§ **TEXTE ÉTUDIÉ**:
####
Curieusement, cependant, les voyages en provenance du Mexique et des autres pays foyers de l’épidémie n’étaient pas suspendus. On assurait qu’ à Roissy, « une zone dédiée », selon la formule consacrée, était réservée aux avions pour « éviter les contacts avec les autres voyageurs » : « une traçabilité » des passagers - autre formule consacrée - était organisée par le renseignement d’une fiche. En Égypte, l’occasion avait paru trop belle en pays musulman : elle avait été saisie pour abattre ces maudits porcs de la communauté chrétienne qui s’y opposait.
Une grippe moins redoutable que prévu apparemment
Puis la grippe porcine a changé de nom : on l’a nommée « mexicaine », on l’a ensuite affublé d’une formule scientifique H1N1, et finit par l’appeler plus banalement « grippe A ». On a même appris que des porcs avaient été contaminés au Canada… par leur éleveur revenu du Mexique. Dieu merci ! Il n’a pas été question cette fois d’abattre des hommes.
On en est enfin progressivement venu à devoir reconnaître que la catastrophe annoncée ne s’était pas encore produite : la grippe n’était pas si virulente qu’on l’avait cru, elle reculait même au Mexique. Mais l’OMS, selon le Figaro.fr du 4 mai, n’en restait pas moins alarmiste par la voix de sa directrice générale dans un entretien publié le même jour dans le Financial Times : « Si le taux de mortalité du virus semble se stabiliser, » elle n’excluait pas « une seconde vague qui pourrait frapper en apportant sa "vengeance" » (sic !?). « Si cela se produisait, annonçait-elle, cela serait la pire des épidémies que le monde aurait à affronter au 21ème siècle ».
Toujours selon le même Figaro.fr, le gouvernement français montrait à l’envi sa réactivité : il avait fait connaître, à toutes fins utiles, que « les stocks de masques et d’antiviraux (Tamiflu et Relenza) précédemment centralisés (étaient) progressivement distribués aux hôpitaux (…) et qu’une campagne (allait) être lancée mardi dans la presse écrite, à la radio et la télévision pour sensibiliser le grand public aux gestes d’hygiène de prévention. »
####
§ **DONNÉES À ANALYSER**:
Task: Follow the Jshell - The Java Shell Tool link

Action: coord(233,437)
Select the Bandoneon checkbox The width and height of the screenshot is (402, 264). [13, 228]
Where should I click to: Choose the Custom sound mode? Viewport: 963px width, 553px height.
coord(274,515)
####
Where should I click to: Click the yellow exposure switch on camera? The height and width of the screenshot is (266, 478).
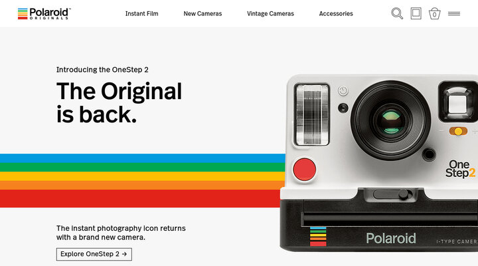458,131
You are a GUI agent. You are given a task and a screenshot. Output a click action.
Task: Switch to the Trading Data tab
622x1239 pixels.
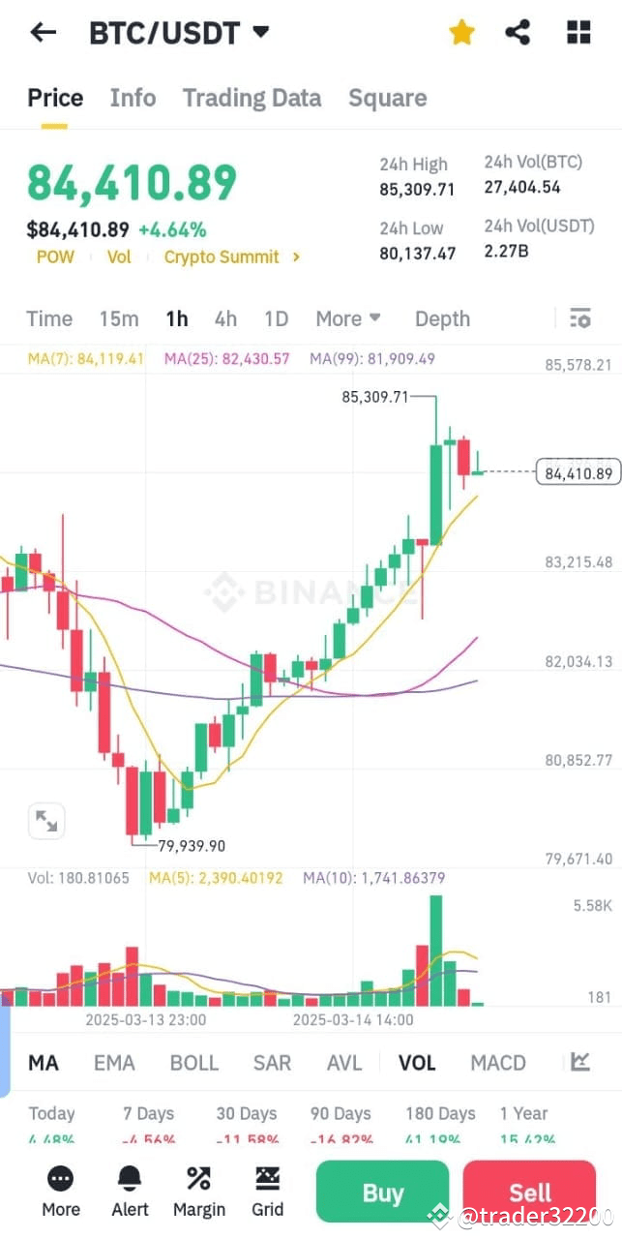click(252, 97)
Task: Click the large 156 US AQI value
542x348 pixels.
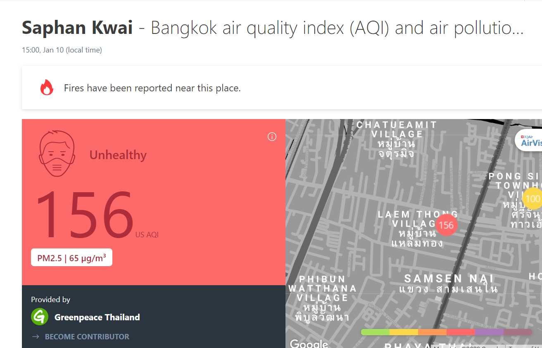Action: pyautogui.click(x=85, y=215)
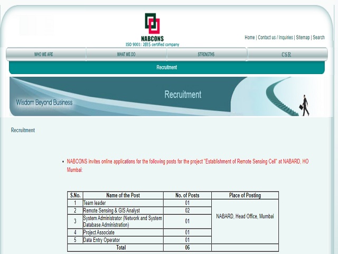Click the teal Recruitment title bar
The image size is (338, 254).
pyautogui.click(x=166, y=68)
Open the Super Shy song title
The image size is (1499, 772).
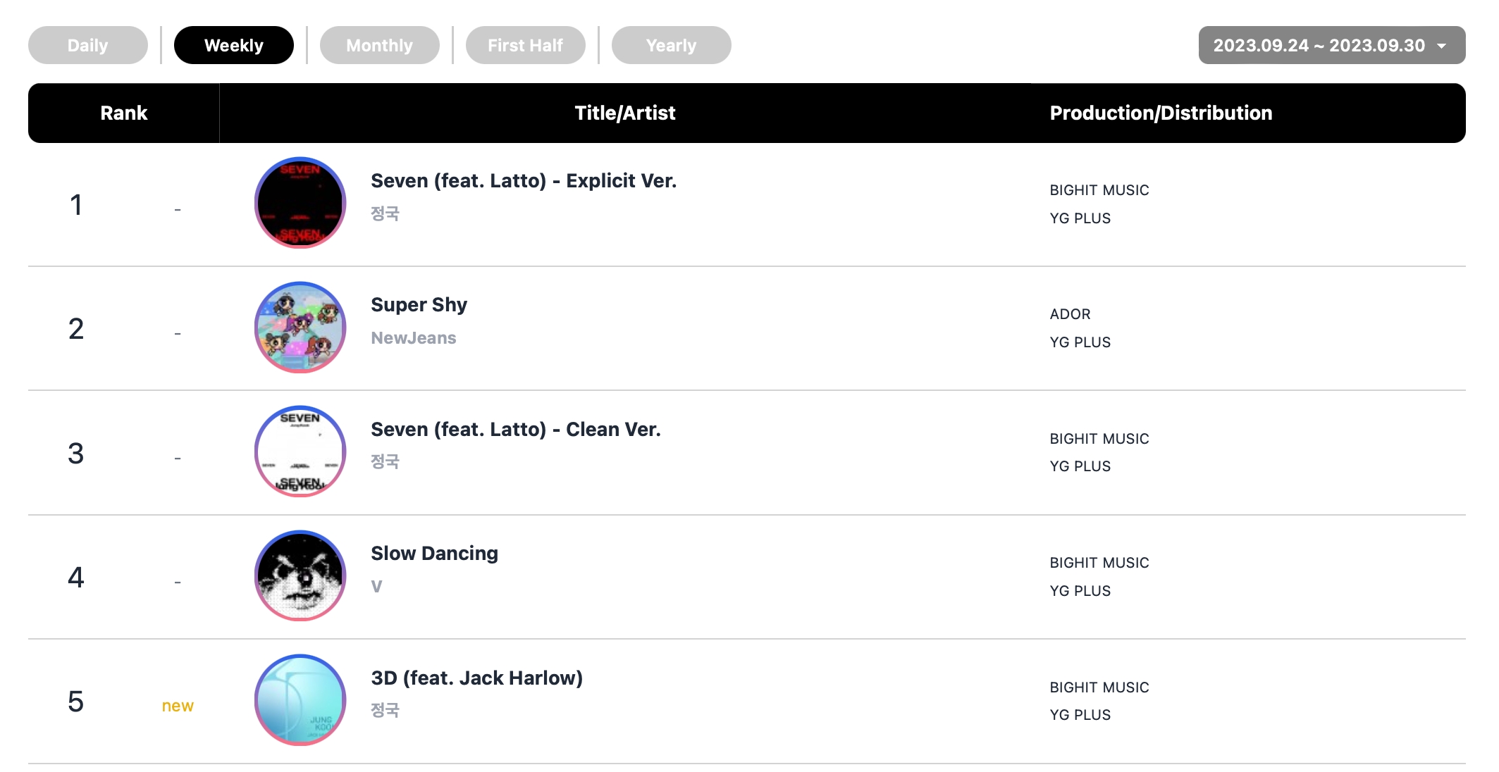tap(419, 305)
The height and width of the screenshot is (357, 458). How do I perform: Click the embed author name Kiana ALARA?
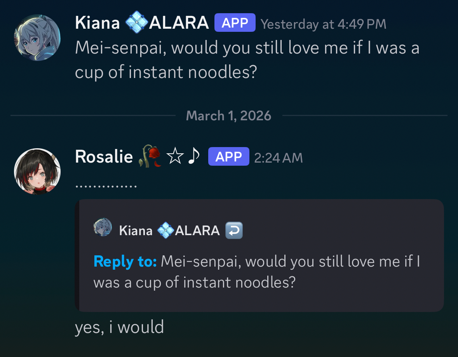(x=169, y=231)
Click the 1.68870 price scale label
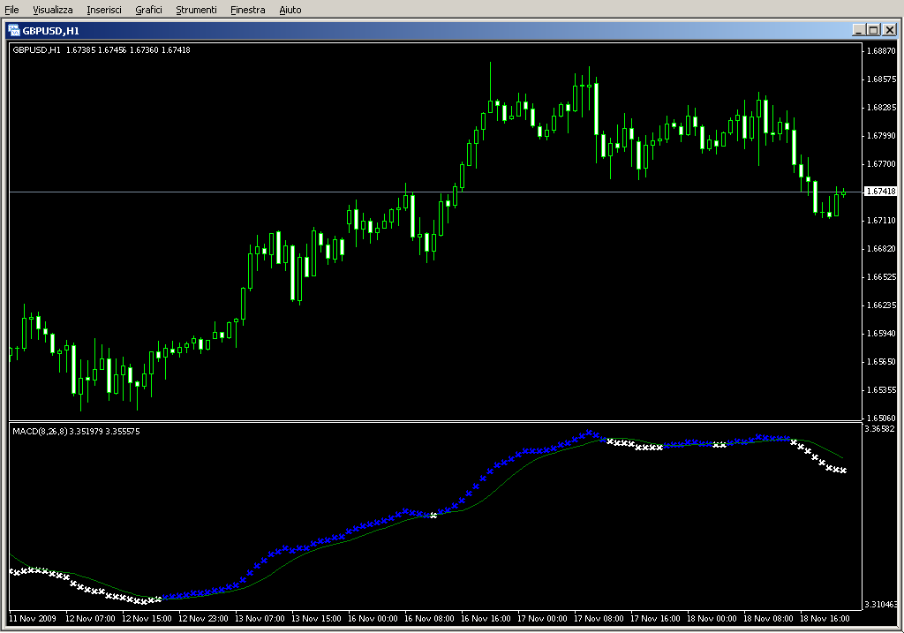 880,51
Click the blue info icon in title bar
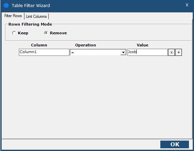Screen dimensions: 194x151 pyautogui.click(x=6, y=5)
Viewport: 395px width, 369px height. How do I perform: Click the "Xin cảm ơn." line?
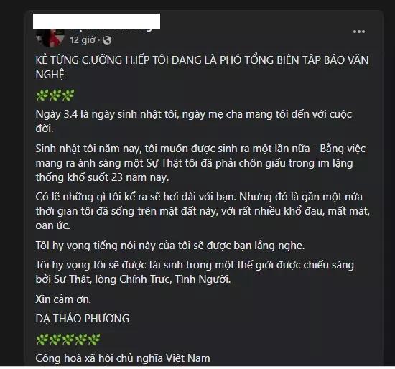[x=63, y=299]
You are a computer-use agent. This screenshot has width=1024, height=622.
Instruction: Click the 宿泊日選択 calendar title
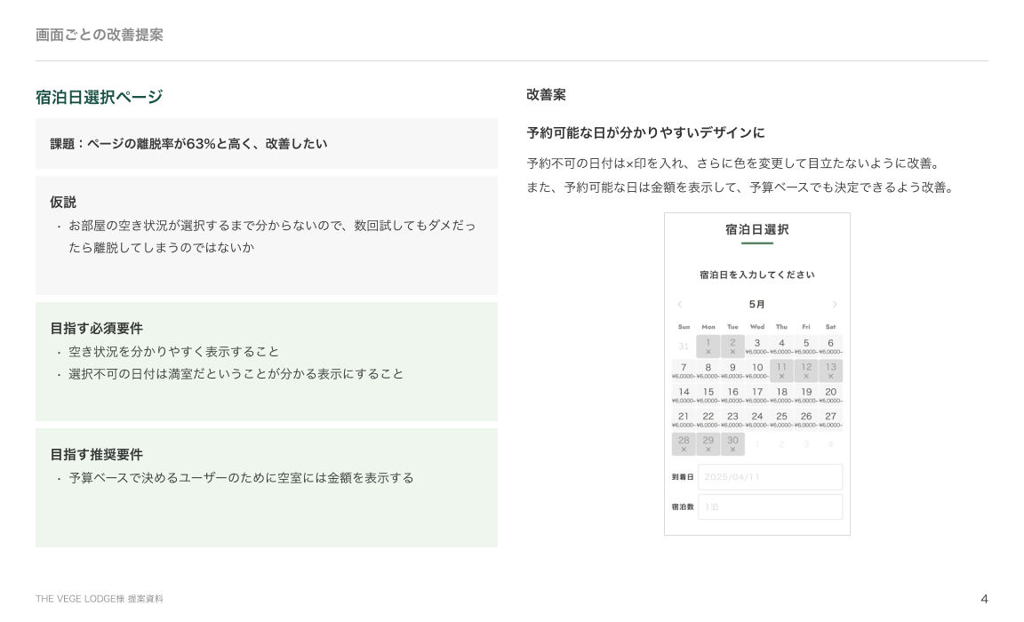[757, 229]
####
§ **ÉNONCÉ**: Modifiez le passage du texte sur la grippe porcine compris entre "Une grippe moins" et "d’abattre des hommes.", bornes incluses, en remplaçant "éleveur" par "fermier". Les enregistrements ne sont pas utiles pour ce travail.

§ **RÉPONSE**:
Une grippe moins redoutable que prévu apparemment
Puis la grippe porcine a changé de nom : on l’a nommée « mexicaine », on l’a ensuite affublé d’une formule scientifique H1N1, et finit par l’appeler plus banalement « grippe A ». On a même appris que des porcs avaient été contaminés au Canada… par leur fermier revenu du Mexique. Dieu merci ! Il n’a pas été question cette fois d’abattre des hommes.